Três – que afinal se verificou que não eram muito próprios para o caso – foram achados junto ao acampamento; eram árvores de magnífico aspecto, uma delas com quase 02 m de diâmetro à altura de um metro do solo. Os machados atacaram-na sob a vigilância do Coronel Rondon. Lyra e Kermit partiram a caçar, em direções opostas. O primeiro matou um jacu, que ficou para nós, e o segundo trouxe dois macacos que serviram para os Camaradas. Ao cair da noite, o tempo melhorou. A lua estava quase cheia, e a água encachoeirada exibia um brilho prateado. Nossos homens eram “voluntários regionais”, isto é, tinham se alistado nos serviços da Comissão Telegráfica, especialmente para o trabalho no Sertão, com paga elevada, como era justo, em vista das privações, das dificuldades do serviço e do risco para a saúde e para a vida. Dois deles haviam acompanhado o Coronel Rondon na sua exploração de oito meses em 1909, ocasião em que seus homens eram praças do Batalhão de Engenheiros que ele comandava.

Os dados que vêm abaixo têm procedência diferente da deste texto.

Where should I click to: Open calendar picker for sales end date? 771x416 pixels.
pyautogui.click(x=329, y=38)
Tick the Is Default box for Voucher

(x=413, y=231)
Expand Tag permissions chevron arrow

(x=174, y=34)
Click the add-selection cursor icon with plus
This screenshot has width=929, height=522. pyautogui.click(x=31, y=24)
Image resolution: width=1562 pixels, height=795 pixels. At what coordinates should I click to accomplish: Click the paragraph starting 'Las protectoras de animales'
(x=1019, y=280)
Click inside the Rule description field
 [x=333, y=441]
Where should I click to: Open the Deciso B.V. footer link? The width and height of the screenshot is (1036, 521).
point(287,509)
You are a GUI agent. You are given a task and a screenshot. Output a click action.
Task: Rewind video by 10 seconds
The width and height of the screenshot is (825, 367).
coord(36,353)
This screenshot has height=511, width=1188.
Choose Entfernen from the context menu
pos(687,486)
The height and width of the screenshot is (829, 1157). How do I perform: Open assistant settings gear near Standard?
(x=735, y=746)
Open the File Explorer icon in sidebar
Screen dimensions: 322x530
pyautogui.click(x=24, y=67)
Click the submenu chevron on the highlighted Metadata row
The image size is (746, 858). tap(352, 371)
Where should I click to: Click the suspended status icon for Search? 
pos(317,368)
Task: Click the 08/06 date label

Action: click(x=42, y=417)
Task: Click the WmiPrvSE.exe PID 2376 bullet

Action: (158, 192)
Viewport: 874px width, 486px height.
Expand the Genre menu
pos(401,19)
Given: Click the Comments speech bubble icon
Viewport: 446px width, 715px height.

Seus quatro auxiliares durante os últimos meses daquela excursão foram os Tenentes Lyra, Amarante, Alencarliense ([1]) e Pyrineus. O naturalista Miranda Ribeiro também o acompanhou. Foi nesse ano que, seguindo a pé, através de zona totalmente desconhecida, o Coronel e sua comitiva atingiram afinal o Ji-Paraná, que figurava nos mapas [e em muitos ainda figura] com seu curso inteiramente errado, com mais de um grau fora da posição real.
Quando chegaram aos afluentes do Ji-Paraná, um terço dos membros da comitiva estava tão enfraquecido pelas febres, que mal podiam se arrastar. Não tinham bagagem e as roupas se achavam em frangalhos, alguns já andavam quase nus. Durante meses não tiveram outro alimento além da pouca caça que matavam e de frutas silvestres e cocos; se não fora a grande abundância de cocos brasileiros, eles todos teriam perecido. No primeiro Rio caudaloso que encontraram, fizeram uma canoa e Alencarliense nela seguiu para levantar-lhe o curso. Com ele seguiram Ribeiro, o Dr. Tanajura ([2]), que não podia andar devido a uma ferida no pé, 3 homens que a febre inutilizara para caminhar e 6 que ainda se achavam em estado de remar. Quando o resto da comitiva atingiu o Rio navegável mais próximo, mais 11 homens prostrados de febre quase haviam chegado a seu fim. Ali deram eles com um pobre diabo que estivera perdido durante meses e morria lentamente à fome.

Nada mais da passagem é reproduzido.